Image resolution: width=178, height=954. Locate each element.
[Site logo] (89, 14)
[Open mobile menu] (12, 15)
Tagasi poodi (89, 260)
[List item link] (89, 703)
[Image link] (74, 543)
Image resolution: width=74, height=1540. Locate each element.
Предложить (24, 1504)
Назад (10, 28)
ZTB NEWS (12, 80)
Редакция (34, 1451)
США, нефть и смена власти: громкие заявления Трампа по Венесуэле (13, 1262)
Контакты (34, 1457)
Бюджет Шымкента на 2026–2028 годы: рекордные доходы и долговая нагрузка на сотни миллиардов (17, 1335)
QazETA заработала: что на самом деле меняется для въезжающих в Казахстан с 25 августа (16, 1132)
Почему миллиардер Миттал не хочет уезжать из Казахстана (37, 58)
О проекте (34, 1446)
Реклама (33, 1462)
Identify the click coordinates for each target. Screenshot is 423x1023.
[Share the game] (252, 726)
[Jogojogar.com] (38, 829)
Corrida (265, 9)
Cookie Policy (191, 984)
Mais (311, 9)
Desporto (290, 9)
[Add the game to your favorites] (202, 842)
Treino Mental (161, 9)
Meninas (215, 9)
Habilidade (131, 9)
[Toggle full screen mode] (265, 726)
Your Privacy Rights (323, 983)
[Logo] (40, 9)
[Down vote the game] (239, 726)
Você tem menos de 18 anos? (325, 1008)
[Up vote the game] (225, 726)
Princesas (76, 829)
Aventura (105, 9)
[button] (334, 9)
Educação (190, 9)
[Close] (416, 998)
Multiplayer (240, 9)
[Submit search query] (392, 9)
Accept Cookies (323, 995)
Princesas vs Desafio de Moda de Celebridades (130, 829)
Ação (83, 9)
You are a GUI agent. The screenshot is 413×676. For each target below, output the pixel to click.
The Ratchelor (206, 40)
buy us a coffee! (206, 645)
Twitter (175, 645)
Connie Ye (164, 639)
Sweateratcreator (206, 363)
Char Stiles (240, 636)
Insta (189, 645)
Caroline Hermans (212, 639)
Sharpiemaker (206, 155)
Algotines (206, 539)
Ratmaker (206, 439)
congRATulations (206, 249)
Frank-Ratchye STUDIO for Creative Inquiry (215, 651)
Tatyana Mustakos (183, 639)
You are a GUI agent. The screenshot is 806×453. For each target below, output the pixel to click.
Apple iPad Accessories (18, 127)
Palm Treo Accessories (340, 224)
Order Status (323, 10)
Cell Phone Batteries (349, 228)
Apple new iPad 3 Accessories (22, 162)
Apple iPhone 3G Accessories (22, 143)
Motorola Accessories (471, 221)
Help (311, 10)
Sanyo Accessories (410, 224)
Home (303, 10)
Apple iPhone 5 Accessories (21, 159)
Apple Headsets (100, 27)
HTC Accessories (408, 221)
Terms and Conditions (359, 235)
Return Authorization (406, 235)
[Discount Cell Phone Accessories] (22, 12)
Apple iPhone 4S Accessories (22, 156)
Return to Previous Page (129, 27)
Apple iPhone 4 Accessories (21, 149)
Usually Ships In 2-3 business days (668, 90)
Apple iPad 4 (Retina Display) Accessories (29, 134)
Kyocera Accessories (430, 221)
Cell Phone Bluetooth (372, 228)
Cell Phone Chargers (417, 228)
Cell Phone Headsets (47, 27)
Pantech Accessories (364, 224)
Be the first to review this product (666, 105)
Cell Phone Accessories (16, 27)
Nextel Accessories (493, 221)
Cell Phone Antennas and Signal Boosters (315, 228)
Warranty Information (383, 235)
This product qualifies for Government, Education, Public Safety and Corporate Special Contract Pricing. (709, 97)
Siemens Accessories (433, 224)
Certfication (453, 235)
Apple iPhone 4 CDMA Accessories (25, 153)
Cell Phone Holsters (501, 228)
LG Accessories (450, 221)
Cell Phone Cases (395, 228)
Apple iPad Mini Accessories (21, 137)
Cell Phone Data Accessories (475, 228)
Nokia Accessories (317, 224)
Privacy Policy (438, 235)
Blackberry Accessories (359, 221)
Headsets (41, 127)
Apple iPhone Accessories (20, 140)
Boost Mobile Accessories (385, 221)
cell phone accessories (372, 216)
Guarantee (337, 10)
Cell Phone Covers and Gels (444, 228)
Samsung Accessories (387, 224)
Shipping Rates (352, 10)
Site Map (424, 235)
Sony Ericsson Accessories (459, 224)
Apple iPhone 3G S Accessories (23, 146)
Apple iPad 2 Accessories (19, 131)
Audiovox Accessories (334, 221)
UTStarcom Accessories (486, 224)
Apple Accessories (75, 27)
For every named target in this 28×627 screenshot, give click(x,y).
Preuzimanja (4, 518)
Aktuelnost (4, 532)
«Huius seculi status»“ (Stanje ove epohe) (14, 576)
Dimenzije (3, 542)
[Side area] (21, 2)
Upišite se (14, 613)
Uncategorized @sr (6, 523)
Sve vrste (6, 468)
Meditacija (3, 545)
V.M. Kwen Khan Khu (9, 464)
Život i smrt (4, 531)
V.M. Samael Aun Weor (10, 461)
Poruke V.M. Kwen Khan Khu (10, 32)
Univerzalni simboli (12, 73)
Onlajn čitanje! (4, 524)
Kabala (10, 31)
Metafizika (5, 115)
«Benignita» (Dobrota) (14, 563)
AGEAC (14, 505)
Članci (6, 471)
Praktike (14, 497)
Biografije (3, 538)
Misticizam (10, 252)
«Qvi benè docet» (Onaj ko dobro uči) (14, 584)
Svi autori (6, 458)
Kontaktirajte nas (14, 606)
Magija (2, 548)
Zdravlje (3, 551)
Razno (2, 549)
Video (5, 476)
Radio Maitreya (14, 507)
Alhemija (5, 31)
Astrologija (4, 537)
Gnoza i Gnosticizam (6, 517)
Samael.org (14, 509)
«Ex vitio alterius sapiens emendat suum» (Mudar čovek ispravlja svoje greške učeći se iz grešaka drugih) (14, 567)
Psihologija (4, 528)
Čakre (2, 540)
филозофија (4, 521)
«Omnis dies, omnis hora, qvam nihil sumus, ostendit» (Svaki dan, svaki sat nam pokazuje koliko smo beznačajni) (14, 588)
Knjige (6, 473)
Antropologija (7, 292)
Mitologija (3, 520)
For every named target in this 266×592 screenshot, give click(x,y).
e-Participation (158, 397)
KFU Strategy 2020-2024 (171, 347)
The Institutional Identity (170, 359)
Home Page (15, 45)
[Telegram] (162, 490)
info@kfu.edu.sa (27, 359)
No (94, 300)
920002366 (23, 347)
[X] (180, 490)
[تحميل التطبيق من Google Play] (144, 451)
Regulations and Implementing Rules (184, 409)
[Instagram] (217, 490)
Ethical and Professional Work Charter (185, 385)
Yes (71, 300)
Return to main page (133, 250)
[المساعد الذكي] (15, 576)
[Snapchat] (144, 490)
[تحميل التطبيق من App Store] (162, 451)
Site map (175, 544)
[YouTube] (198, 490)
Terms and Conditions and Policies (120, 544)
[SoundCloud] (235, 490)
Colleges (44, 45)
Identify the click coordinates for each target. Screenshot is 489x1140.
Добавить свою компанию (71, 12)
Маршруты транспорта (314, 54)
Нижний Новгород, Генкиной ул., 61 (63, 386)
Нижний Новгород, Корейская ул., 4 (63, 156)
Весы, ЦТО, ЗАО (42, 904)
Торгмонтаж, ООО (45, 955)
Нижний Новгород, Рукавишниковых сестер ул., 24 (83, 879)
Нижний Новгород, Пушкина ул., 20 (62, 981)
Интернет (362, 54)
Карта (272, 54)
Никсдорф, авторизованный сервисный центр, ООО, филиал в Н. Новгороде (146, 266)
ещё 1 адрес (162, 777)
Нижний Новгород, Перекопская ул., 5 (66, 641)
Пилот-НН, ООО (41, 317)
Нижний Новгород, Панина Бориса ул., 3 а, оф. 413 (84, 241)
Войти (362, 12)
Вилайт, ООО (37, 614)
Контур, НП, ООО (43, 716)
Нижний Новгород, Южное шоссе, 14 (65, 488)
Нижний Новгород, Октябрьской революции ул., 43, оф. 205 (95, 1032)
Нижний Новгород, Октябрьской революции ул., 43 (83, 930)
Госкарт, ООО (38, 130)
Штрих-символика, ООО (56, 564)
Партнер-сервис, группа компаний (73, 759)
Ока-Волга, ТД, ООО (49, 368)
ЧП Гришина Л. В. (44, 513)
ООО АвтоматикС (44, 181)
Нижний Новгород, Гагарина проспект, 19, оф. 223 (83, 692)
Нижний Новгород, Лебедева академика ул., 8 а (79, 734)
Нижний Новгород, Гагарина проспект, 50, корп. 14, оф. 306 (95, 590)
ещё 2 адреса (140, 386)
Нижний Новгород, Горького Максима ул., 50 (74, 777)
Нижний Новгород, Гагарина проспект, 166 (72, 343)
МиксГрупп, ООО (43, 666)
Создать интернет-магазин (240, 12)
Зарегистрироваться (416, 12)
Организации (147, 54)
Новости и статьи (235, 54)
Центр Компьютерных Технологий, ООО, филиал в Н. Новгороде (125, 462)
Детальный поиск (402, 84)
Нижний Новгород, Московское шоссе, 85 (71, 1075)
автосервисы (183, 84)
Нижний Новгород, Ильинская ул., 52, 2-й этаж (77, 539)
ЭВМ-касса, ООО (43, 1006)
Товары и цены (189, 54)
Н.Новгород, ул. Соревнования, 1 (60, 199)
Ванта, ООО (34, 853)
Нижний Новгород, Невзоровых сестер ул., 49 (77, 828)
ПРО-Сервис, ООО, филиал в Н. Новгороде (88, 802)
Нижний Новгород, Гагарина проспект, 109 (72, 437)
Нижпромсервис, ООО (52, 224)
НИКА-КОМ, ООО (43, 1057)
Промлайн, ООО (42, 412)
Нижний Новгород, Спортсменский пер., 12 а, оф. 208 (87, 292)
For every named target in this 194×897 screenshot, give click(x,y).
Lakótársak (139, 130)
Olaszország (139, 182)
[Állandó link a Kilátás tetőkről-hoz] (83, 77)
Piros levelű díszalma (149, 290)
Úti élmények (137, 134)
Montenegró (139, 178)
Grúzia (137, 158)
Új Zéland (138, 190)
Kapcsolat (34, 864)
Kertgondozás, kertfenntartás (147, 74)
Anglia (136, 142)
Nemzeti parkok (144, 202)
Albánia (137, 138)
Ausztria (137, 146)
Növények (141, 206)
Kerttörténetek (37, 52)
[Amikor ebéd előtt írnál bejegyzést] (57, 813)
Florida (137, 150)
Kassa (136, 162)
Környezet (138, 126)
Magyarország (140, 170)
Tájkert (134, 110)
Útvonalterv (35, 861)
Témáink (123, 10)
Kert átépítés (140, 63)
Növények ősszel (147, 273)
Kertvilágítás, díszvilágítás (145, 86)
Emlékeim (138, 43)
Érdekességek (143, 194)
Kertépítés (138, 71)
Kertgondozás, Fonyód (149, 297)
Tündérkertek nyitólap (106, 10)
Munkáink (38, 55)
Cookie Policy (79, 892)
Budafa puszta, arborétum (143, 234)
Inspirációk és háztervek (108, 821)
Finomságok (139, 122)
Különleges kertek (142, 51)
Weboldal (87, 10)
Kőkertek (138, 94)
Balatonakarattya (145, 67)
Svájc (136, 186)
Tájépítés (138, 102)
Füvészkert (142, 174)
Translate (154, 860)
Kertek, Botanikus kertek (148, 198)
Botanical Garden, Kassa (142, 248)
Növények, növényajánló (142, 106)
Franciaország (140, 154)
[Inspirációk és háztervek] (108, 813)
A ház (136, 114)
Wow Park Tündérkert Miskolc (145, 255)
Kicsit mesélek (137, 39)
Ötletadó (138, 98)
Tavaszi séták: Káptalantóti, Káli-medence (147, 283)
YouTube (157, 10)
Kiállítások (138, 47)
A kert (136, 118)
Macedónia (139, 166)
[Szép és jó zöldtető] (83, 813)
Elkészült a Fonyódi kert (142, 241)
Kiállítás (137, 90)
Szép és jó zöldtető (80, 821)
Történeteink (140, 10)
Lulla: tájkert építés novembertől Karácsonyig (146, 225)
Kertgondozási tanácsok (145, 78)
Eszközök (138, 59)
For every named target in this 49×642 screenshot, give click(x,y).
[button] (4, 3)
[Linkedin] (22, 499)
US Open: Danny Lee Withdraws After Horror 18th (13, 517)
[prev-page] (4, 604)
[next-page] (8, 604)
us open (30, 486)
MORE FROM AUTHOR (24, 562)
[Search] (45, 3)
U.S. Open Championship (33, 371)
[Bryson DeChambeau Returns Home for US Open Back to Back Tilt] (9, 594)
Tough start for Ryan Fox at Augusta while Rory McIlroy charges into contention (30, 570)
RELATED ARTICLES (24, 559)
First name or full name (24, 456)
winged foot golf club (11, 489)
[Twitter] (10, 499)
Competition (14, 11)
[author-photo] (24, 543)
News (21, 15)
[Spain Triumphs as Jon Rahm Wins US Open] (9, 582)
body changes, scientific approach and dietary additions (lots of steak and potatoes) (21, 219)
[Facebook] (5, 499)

++++++++

### Short exercise
Starting with the first line and going on through the line containing "Apple iPhone 3G Accessories (22, 143)", write out every line again with its text unchanged, but multiply each coordinate in the answers by 2.35 and round it to a whole number, with halves rounding up. Include no other lines.

### Result for this task
Image resolution: width=178, height=954. Locate each element.
[Site logo] (209, 33)
[Open mobile menu] (28, 35)
Tagasi poodi (209, 611)
[List item link] (209, 1652)
[Image link] (174, 1276)
Image resolution: width=74, height=1540. Locate each element.
Предложить (56, 3534)
Назад (24, 66)
ZTB NEWS (28, 188)
Редакция (80, 3410)
США, нефть и смена власти: громкие заявления Трампа по Венесуэле (31, 2966)
Контакты (80, 3424)
Бюджет Шымкента на 2026–2028 годы: рекордные доходы и долговая нагрузка на сотни миллиардов (40, 3137)
QazETA заработала: что на самом деле меняется для въезжающих в Казахстан с 25 августа (38, 2660)
Почему миллиардер Миттал не хочет уезжать из Казахстана (87, 136)
О проекте (80, 3398)
Реклама (78, 3436)
Identify the click coordinates for each target. Screenshot is 423x1023.
[Share the game] (592, 1706)
[Jogojogar.com] (89, 1948)
Corrida (623, 21)
Cookie Policy (449, 2312)
Mais (731, 21)
Desporto (682, 21)
[Add the game to your favorites] (475, 1979)
Treino Mental (378, 21)
Meninas (505, 21)
Habilidade (308, 21)
[Toggle full screen mode] (623, 1706)
Your Privacy Rights (759, 2310)
[Logo] (94, 21)
[Down vote the game] (562, 1706)
Você tem menos de 18 anos? (764, 2369)
[Up vote the game] (529, 1706)
Princesas (179, 1948)
Aventura (247, 21)
[button] (785, 21)
Educação (447, 21)
[Close] (978, 2345)
Multiplayer (564, 21)
[Submit search query] (921, 21)
Accept Cookies (759, 2338)
Princesas vs Desafio de Moda de Celebridades (306, 1948)
Ação (195, 21)
You are a GUI agent. The screenshot is 413×676. For each target below, output the pixel to click.
The Ratchelor (484, 94)
buy us a coffee! (484, 1516)
Twitter (411, 1516)
Connie Ye (385, 1502)
Sweateratcreator (484, 853)
Char Stiles (564, 1495)
Insta (444, 1516)
Caroline Hermans (498, 1502)
Sharpiemaker (484, 364)
Algotines (484, 1267)
Ratmaker (484, 1032)
congRATulations (484, 585)
Frank-Ratchye STUDIO for Creative Inquiry (505, 1530)
Tatyana Mustakos (430, 1502)
You are a GUI agent. The screenshot is 806×453. For each target below, output the pixel to click.
Apple iPad Accessories (42, 298)
Palm Treo Accessories (799, 526)
Order Status (759, 24)
Cell Phone Batteries (820, 536)
Apple new iPad 3 Accessories (52, 381)
Apple iPhone 3G Accessories (52, 336)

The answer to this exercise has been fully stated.